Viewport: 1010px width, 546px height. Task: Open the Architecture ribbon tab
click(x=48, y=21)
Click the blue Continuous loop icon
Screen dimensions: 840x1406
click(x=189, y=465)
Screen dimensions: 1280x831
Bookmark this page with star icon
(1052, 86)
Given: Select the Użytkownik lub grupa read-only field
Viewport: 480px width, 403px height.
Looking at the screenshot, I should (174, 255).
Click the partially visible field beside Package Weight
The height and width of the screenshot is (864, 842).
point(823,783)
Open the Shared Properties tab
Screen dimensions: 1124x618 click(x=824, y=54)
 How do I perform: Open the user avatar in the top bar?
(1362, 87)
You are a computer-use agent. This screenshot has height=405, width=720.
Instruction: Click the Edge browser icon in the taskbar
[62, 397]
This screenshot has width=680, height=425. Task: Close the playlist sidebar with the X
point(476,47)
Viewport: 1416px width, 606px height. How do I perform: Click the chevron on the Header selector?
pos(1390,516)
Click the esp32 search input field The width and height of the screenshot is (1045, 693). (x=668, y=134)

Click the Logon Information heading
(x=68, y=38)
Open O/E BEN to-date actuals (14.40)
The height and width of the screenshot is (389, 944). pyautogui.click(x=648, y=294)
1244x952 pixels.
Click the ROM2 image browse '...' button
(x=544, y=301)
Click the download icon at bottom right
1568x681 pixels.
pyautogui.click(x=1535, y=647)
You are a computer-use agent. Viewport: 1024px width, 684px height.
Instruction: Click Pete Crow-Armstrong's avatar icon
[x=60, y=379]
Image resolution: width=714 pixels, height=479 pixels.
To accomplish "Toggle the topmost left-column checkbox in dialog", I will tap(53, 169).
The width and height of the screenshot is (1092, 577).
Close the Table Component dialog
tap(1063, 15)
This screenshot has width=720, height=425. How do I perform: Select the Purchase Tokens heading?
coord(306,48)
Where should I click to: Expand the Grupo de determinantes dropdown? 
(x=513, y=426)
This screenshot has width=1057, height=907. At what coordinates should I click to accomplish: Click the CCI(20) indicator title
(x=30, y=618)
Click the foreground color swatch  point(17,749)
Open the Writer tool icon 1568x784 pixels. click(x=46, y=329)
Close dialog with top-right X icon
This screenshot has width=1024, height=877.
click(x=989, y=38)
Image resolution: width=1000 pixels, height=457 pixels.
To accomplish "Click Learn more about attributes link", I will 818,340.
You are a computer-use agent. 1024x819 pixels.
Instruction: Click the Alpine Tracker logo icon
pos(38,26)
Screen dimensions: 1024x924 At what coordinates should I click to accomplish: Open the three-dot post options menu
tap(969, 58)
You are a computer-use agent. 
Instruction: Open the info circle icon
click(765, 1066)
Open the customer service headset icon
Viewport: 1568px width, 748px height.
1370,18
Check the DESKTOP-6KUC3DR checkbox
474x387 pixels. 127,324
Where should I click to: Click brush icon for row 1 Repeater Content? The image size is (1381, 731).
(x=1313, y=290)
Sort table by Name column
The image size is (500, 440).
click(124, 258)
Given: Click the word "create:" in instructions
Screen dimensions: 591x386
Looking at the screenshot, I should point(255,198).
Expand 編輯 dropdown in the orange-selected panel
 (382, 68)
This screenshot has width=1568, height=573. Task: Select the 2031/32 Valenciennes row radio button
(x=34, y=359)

━━━━━━━━━━━━━━━━━━━━

Out of the records above, pick each line that contains the string "column".

To accomplish "Toggle the topmost left-column checkbox in dialog", I will tap(53, 169).
Sort table by Name column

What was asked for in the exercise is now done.